"I'm calling just to say 'hello,'" he said, "It's been awhile since we spoke, and I was thinking about you. So I thought I'd pick up the telephone and call you, and check in."
I was really quite flattered and pleased. We had a lovely conversation, and I enjoyed catching up with Jock, hearing what he was up to and discussing what was going on in our respective lives and with our loved ones. At the end we made plans to get together soon. How nice, I thought, as I hung up the phone. It had been a long time since someone called me up for no reason, except to say "hello."
And it got me thinking . . .
Over the last several years many people I know have pretty much dispensed with using the telephone to communicate, instead relying increasingly on email, texting (the youngs), and more recently Facebook.

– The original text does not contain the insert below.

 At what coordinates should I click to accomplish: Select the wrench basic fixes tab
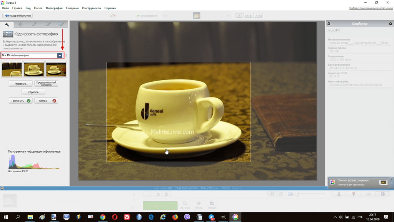coord(7,24)
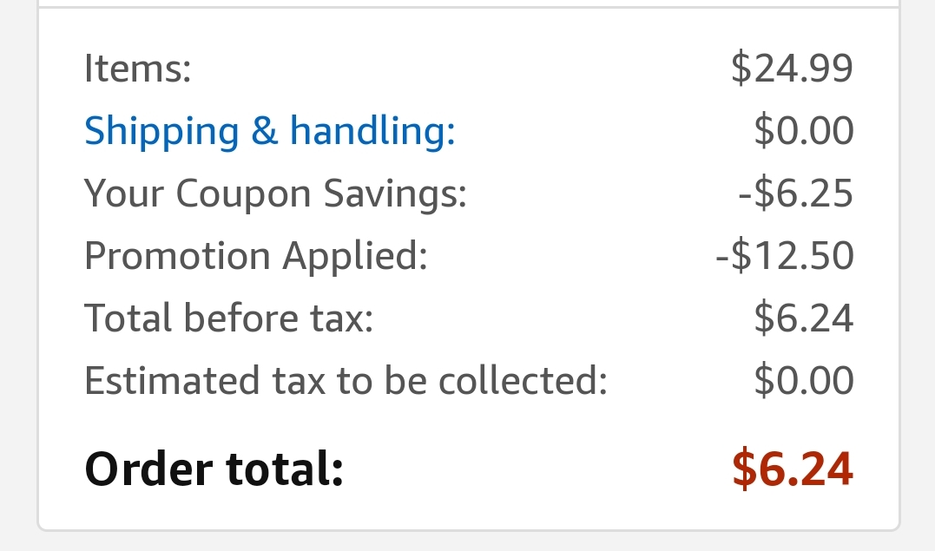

It all started out in the workaday world, where email is far more efficient for taking care of routine business than endlessly leaving voicemail messages or speaking on the telephone. With the advent of the BlackBerry and the iPhone, email very quickly took over in the personal world, too. It's never been the same since for the poor old telephone.

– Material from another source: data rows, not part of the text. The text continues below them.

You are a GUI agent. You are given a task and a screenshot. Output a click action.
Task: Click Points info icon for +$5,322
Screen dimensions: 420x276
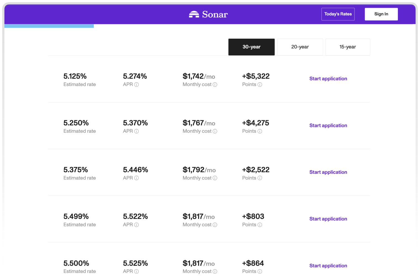[260, 85]
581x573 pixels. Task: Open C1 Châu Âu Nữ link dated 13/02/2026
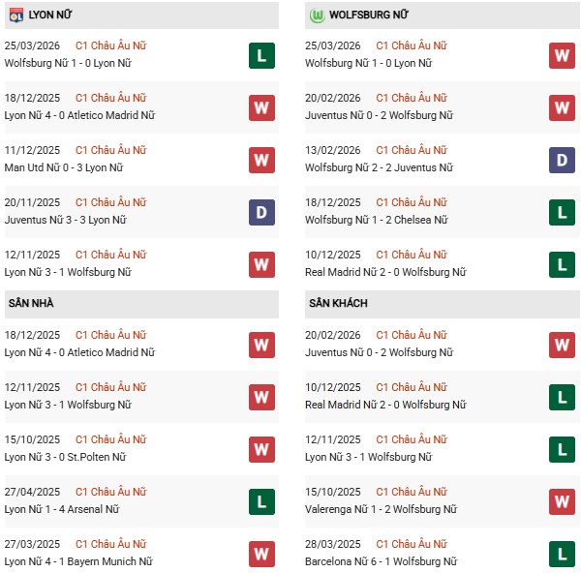click(412, 151)
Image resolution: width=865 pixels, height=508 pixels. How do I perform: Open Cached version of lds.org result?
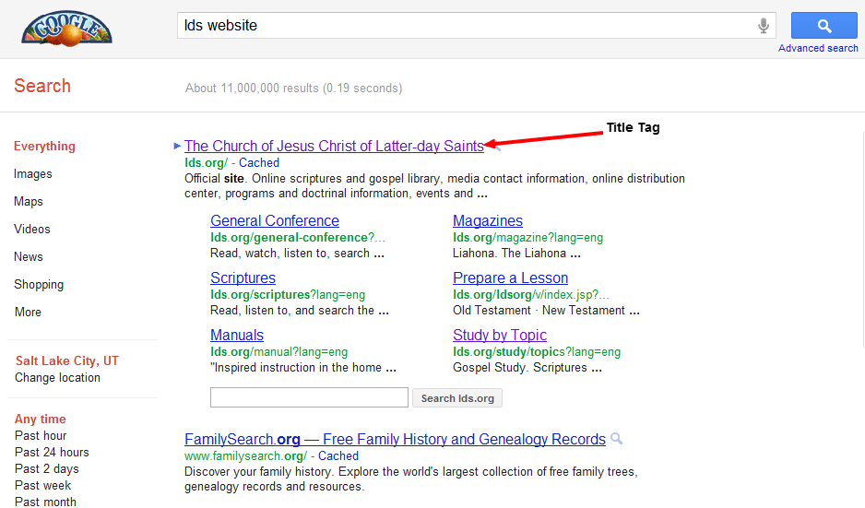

While I think email is certainly an efficient and convenient means for communicating and sharing basic information, I believe it is no substitute for picking up the telephone and actually speaking with someone. In fact, I think too many of us rely on email when we really should be picking up the telephone instead.

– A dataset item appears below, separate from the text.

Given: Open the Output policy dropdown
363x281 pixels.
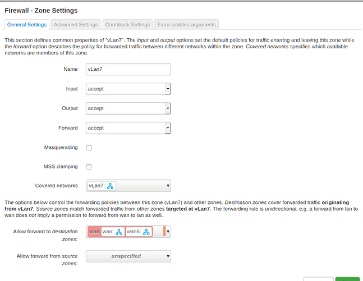Looking at the screenshot, I should tap(128, 108).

Now, before you roll your eyes and say, "Reggie, of course you think that way—you're a hopelessly old-fashioned fuddy-duddy!" I ask you to ponder the following:
How many times have you found that you have exchanged ten emails with someone to resolve something that could have been more efficiently taken care of in a single phone call?
How many times have you received a message via email from someone that contained time-sensitive or important information and that you somehow missed in your inbox queue, only to discover it several days later, if at all?
How many times have you received an invitation to a private party that you thought was for some kind of mass-email "event" promotion, and you ignored it, only to learn after the fact that it wasn't?
How many times have you sent (or received) an email where the content was—for whatever reason—misinterpreted by the recipient, where they took what you meant in the wrong way?
How many times have you hit the "send" button and then realized in re-reading what you wrote that it wasn't actually what you meant to say?
More times than you'd think.
In each of these cases, it would have been far preferable to pick up the telephone and call the person you wished to communicate with rather than sending them an email.
When writing and sending emails or texts, you can't always depend that your reader will truly understand what you are saying, or interpret it in the way you intended. Email is not a nuanced communication tool. Email is the absolute worst medium to use when communicating a criticism or a complaint, because it can set the recipient off. Unlike when speaking with someone, in an email you can't determine how your audience has interpreted or reacted to what you have written, until you hear back from them. That is, assuming they ever email you back.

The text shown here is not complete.